Tytułowa Layla to ukochana Leedsa Gabriela, jest to kobieta bardzo wesoła, spontaniczna i bardzo dziwna. Połączyła ich bardzo silna więź, zakochali się w sobie praktycznie od pierwszego wejrzenia. Gorący romans mógł zakończyć się bardzo szybko, ponieważ Layla została zaatakowana. Ledwo uszła z życiem, dlatego Leeds zabiera ją do pensjonatu, w którym rozpoczęła się ich miłość, myśląc, że pomoże to jego ukochanej w dojściu do siebie. Mimo dobrych chęci Leedsa, Layla zaczyna czuć się bardzo źle. Czy uda się im znaleźć spokój? Czy Lalya będzie znów szczęśliwa?

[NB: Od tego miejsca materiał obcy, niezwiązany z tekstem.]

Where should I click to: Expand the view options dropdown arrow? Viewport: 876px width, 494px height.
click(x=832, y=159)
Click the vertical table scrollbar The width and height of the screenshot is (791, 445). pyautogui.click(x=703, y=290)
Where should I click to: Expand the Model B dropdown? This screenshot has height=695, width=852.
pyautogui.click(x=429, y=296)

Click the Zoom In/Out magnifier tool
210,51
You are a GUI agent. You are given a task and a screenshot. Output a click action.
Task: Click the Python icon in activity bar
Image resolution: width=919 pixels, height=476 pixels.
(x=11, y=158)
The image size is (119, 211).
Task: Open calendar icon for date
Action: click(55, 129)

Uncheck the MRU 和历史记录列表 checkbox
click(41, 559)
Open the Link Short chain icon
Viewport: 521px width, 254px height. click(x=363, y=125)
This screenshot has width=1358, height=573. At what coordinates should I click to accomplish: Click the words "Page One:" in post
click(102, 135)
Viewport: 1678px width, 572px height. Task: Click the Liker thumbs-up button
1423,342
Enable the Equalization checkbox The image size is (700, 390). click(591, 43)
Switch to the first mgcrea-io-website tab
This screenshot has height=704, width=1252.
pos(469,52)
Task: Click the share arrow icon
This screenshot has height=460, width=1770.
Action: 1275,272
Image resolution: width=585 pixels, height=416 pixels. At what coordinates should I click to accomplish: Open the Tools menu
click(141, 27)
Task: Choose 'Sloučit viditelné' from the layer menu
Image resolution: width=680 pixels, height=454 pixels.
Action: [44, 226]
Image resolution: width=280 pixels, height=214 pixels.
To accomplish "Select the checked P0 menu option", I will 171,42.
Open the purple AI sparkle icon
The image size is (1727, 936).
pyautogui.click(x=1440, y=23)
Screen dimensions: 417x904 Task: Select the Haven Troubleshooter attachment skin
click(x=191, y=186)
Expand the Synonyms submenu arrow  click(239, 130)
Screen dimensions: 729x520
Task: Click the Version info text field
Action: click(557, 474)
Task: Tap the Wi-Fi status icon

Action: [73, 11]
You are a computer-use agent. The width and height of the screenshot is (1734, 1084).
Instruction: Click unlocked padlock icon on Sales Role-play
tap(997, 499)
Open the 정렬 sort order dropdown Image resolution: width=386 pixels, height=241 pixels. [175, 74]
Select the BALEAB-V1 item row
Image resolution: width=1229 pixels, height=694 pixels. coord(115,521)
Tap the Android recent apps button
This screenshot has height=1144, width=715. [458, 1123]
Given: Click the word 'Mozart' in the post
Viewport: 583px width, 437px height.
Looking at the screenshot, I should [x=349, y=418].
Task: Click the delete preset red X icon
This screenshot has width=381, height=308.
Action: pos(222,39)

“Jeśli wrócimy na linię startu, nigdy nie przekroczymy mety.”
Nie zdradzając głównego elementu fabuły nie powiem wam co jest tym elementem, który tak bardzo różni się od poprzednich książek Hoover. Nie mogłam się oderwać od książki, miałam przemożną ochotę zajrzeć na ostatnie strony, by jak najszybciej dowiedzieć się co się tu tak naprawdę dzieje. Autorka potrafiła mnie co chwilę zaskakiwać, nie pozwalając na odłożenie książki. Fabuła była tak dobrze poprowadzona, że nie byłam nawet w pobliżu rozwiązania zagadki. Książka jest napisana z perspektywy Leedsa i mimo jego zachowania, które nie było oczywiste, mogę go zrozumieć. Sama bym pewnie uciekła, gdzie pieprz rośnie. Nie muszę chyba zachwalać stylu pisarskiego autorki, jest fenomenalny, lecz pewnie wie o tym każdy miłośnik twórczości Hoover. Pomysł na książkę bardzo mi się spodobał, mimo początkowej niechęci, szybko się przełamałam i zatopiłam w lekturze. Książka nie ciągnie się, szybko zostajemy przeprowadzeni przez fabułę. Mimo tematu za jaki zabrała się autorka, nie czułam strachu, czułam podekscytowanie, nie mogłam się doczekać rozwiązania, a gdy go poznałam byłam bardzo zadowolona. Jeśli autorka ma zamiar napisać jeszcze jakąś książkę w takim klimacie to biorę ją w ciemno. Na koniec napiszę, że bardzo chciałabym zobaczyć ekranizację tej książki. Podsumowując, książka była genialna, mroczny klimat, który łączy się z pięknym i wzruszającym romansem, dał nam prawdziwy majstersztyk.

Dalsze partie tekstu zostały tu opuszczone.